_Exercise aim:_ Without changing anything, transcribe all of the entries.

_Information:_
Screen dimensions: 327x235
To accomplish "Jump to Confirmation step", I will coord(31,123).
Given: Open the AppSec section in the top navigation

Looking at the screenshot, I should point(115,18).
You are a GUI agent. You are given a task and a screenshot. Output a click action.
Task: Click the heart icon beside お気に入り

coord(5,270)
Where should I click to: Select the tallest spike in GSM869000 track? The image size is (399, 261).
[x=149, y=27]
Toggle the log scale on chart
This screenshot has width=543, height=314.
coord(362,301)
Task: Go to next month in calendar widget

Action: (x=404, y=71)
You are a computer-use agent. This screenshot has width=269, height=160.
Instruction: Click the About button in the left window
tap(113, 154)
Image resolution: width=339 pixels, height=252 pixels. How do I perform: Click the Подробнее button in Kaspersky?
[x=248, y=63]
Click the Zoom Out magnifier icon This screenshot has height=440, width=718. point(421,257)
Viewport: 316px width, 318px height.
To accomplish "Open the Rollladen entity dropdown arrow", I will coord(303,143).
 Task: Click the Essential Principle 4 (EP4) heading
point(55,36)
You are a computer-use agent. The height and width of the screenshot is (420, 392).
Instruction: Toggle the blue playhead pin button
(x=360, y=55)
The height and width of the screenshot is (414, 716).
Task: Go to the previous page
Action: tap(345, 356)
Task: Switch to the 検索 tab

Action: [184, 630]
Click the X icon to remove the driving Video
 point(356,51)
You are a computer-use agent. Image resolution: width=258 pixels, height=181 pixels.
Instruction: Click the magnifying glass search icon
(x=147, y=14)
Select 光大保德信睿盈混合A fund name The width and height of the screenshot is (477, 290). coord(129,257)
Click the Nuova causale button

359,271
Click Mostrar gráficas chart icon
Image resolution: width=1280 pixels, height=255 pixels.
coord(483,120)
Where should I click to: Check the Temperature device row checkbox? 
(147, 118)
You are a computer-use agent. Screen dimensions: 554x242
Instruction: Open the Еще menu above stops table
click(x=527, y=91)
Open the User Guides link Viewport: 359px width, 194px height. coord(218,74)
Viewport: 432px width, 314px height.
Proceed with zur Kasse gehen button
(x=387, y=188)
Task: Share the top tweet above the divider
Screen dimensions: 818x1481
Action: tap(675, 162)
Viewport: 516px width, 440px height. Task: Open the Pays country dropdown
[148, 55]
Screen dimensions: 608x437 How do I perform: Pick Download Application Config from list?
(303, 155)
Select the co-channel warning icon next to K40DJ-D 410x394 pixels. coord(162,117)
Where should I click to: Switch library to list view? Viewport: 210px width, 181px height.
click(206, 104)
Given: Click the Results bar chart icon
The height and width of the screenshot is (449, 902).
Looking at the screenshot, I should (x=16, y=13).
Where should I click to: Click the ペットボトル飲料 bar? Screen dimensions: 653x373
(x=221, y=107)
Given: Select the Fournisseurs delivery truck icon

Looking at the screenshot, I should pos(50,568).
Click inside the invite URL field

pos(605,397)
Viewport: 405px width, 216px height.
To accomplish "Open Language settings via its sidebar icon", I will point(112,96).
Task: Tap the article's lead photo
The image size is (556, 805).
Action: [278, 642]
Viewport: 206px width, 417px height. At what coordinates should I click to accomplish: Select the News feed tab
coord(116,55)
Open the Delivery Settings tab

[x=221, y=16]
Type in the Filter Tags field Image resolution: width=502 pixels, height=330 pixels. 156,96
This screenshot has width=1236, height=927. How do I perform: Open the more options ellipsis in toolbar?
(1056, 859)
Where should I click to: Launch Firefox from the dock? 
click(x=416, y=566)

_Final answer:_
Screen dimensions: 327x235
To accomplish "Jump to Confirmation step", I will coord(31,123).
Given: Open the AppSec section in the top navigation

Looking at the screenshot, I should point(115,18).
You are a GUI agent. You are given a task and a screenshot. Output a click action.
Task: Click the heart icon beside お気に入り

coord(5,270)
Where should I click to: Select the tallest spike in GSM869000 track? The image size is (399, 261).
[x=149, y=27]
Toggle the log scale on chart
This screenshot has width=543, height=314.
coord(362,301)
Task: Go to next month in calendar widget

Action: (x=404, y=71)
You are a computer-use agent. This screenshot has width=269, height=160.
Instruction: Click the About button in the left window
tap(113, 154)
Image resolution: width=339 pixels, height=252 pixels. How do I perform: Click the Подробнее button in Kaspersky?
[x=248, y=63]
Click the Zoom Out magnifier icon This screenshot has height=440, width=718. point(421,257)
Viewport: 316px width, 318px height.
To accomplish "Open the Rollladen entity dropdown arrow", I will coord(303,143).
 Task: Click the Essential Principle 4 (EP4) heading
point(55,36)
You are a computer-use agent. The height and width of the screenshot is (420, 392).
Instruction: Toggle the blue playhead pin button
(x=360, y=55)
The height and width of the screenshot is (414, 716).
Task: Go to the previous page
Action: tap(345, 356)
Task: Switch to the 検索 tab

Action: [184, 630]
Click the X icon to remove the driving Video
 point(356,51)
You are a computer-use agent. Image resolution: width=258 pixels, height=181 pixels.
Instruction: Click the magnifying glass search icon
(x=147, y=14)
Select 光大保德信睿盈混合A fund name The width and height of the screenshot is (477, 290). coord(129,257)
Click the Nuova causale button

359,271
Click Mostrar gráficas chart icon
Image resolution: width=1280 pixels, height=255 pixels.
coord(483,120)
Where should I click to: Check the Temperature device row checkbox? 
(147, 118)
You are a computer-use agent. Screen dimensions: 554x242
Instruction: Open the Еще menu above stops table
click(x=527, y=91)
Open the User Guides link Viewport: 359px width, 194px height. coord(218,74)
Viewport: 432px width, 314px height.
Proceed with zur Kasse gehen button
(x=387, y=188)
Task: Share the top tweet above the divider
Screen dimensions: 818x1481
Action: tap(675, 162)
Viewport: 516px width, 440px height. Task: Open the Pays country dropdown
[148, 55]
Screen dimensions: 608x437 How do I perform: Pick Download Application Config from list?
(303, 155)
Select the co-channel warning icon next to K40DJ-D 410x394 pixels. coord(162,117)
Where should I click to: Switch library to list view? Viewport: 210px width, 181px height.
click(206, 104)
Given: Click the Results bar chart icon
The height and width of the screenshot is (449, 902).
Looking at the screenshot, I should (x=16, y=13).
Where should I click to: Click the ペットボトル飲料 bar? Screen dimensions: 653x373
(x=221, y=107)
Given: Select the Fournisseurs delivery truck icon

Looking at the screenshot, I should pos(50,568).
Click inside the invite URL field

pos(605,397)
Viewport: 405px width, 216px height.
To accomplish "Open Language settings via its sidebar icon", I will point(112,96).
Task: Tap the article's lead photo
The image size is (556, 805).
Action: [278, 642]
Viewport: 206px width, 417px height. At what coordinates should I click to accomplish: Select the News feed tab
coord(116,55)
Open the Delivery Settings tab

[x=221, y=16]
Type in the Filter Tags field Image resolution: width=502 pixels, height=330 pixels. 156,96
This screenshot has width=1236, height=927. How do I perform: Open the more options ellipsis in toolbar?
(1056, 859)
Where should I click to: Launch Firefox from the dock? 
click(x=416, y=566)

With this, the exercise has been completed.